Most of our clients have a broad product family, a fast rate of new product launch, and limited training time for their sales force. While there are various excellent ways to compress knowledge-transfer and accelerate actionable learning, it is impossible to teach everyone everything relating to a new/updated product – before some of the content becomes obsolete. So, what is the best strategy for deploying knowledge for new products? We will answer this question by looking at two main points:
1- “Who needs to be able to do what when?”
By focusing on sales activities, it is possible to scope the actual actions required by different roles in the product launch carefully. The ideal way to answer this is by mapping out the key roles and their efforts across the steps in the sales process for the product. Given that everyone may not need to perform the critical selling activities (prospecting, qualifying, gaining executive sponsorship, assessing need, demoing, proposing, etc.), and certainly not at the same time, it is possible to scope the audience and training content tightly. (By the way – if no one can create the map mentioned above, and provide clear guidance to the sales team regarding the product’s sales process, then lack of training won’t be the reason for underperforming results!)

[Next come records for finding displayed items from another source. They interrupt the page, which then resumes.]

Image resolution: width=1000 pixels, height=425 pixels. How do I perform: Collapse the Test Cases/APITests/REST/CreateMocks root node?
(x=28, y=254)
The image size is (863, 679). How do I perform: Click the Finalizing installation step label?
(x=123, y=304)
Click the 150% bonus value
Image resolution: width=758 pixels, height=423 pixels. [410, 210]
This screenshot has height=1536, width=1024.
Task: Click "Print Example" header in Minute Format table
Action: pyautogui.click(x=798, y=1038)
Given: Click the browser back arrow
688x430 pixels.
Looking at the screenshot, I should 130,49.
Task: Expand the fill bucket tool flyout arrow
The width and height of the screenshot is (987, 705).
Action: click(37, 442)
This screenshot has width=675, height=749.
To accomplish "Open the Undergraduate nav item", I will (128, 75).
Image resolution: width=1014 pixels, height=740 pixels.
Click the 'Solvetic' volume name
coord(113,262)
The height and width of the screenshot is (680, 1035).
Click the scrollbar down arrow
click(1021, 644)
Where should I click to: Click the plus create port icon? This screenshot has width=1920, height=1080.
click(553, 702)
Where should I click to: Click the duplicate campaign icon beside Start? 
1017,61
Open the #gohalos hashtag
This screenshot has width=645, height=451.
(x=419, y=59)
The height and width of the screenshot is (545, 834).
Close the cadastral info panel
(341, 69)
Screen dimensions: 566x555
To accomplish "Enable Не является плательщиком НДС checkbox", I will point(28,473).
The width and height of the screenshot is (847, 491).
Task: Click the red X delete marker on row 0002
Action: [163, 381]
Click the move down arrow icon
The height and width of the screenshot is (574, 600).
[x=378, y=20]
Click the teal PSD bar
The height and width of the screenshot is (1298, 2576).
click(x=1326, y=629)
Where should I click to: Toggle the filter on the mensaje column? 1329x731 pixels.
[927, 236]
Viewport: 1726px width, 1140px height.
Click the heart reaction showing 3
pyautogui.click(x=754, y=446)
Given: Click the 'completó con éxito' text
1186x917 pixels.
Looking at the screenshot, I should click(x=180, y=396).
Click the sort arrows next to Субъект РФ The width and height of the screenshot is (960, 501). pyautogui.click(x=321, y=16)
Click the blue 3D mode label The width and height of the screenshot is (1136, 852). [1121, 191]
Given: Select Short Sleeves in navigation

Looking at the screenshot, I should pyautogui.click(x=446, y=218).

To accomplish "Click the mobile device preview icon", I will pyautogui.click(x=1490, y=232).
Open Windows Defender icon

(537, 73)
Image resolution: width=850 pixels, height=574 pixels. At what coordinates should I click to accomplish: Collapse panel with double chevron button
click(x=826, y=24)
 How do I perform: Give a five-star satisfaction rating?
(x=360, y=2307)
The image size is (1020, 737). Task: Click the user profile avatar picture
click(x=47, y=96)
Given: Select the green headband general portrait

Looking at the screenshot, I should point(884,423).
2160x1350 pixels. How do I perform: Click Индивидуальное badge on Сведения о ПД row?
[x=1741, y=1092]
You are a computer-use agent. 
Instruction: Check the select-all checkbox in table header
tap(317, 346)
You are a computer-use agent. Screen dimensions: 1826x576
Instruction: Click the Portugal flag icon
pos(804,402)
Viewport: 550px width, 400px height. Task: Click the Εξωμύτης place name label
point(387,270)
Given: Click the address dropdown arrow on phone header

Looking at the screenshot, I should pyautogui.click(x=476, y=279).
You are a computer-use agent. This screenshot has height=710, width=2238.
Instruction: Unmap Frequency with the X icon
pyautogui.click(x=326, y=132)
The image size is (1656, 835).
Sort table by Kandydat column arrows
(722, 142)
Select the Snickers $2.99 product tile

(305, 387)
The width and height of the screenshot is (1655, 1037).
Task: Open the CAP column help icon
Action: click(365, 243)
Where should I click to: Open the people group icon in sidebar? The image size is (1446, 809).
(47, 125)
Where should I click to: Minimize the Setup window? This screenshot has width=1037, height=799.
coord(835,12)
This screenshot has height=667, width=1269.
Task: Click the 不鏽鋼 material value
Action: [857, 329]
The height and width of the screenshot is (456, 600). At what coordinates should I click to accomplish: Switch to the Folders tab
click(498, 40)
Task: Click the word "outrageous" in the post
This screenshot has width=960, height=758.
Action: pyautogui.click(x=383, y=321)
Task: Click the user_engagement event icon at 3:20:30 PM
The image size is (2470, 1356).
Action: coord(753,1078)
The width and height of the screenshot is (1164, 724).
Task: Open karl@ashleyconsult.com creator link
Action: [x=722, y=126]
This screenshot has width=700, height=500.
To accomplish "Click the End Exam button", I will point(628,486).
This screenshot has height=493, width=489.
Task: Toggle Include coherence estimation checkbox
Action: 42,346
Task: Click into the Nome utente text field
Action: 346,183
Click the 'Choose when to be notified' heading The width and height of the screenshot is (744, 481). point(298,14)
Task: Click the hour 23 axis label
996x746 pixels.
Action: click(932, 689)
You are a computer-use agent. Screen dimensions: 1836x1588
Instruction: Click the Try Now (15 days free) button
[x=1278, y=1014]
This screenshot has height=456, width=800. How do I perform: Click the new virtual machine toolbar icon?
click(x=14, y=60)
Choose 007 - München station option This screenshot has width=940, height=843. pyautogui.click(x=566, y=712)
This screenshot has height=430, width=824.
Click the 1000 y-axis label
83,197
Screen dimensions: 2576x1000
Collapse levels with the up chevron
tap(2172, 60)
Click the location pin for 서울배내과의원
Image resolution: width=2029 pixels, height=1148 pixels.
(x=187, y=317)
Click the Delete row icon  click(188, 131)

2- “What must the salesperson know to perform their required activities?”
We see a lot of product training focused on new features, competitive differentiators, and the like – with little attention paid to discovery questions, executive value propositions, or prospecting scripts. These critical training factors are often overlooked either because their importance is underestimated; or because of content ownership issues (is it the responsibility of product marketing, field marketing, sales enablement, training, or the reps themselves?). We can give many examples of significant new product successes due to the sales reps’ ability to do effective initial discovery and qualification (e.g., ask a few critical questions of the right buyers), yet many new product training programs omit such content. It is deemed unrelated to the actual product feature set – although customers rarely make buying decisions based on the presence of specific features. Therefore, new product training should be based more on how the product will be sold than on the product itself. Knowing the required outcomes for each step in the sales process, and the sales behaviors needed to achieve those outcomes will enable the sales enablement team to develop a narrowly focused and high impact training program.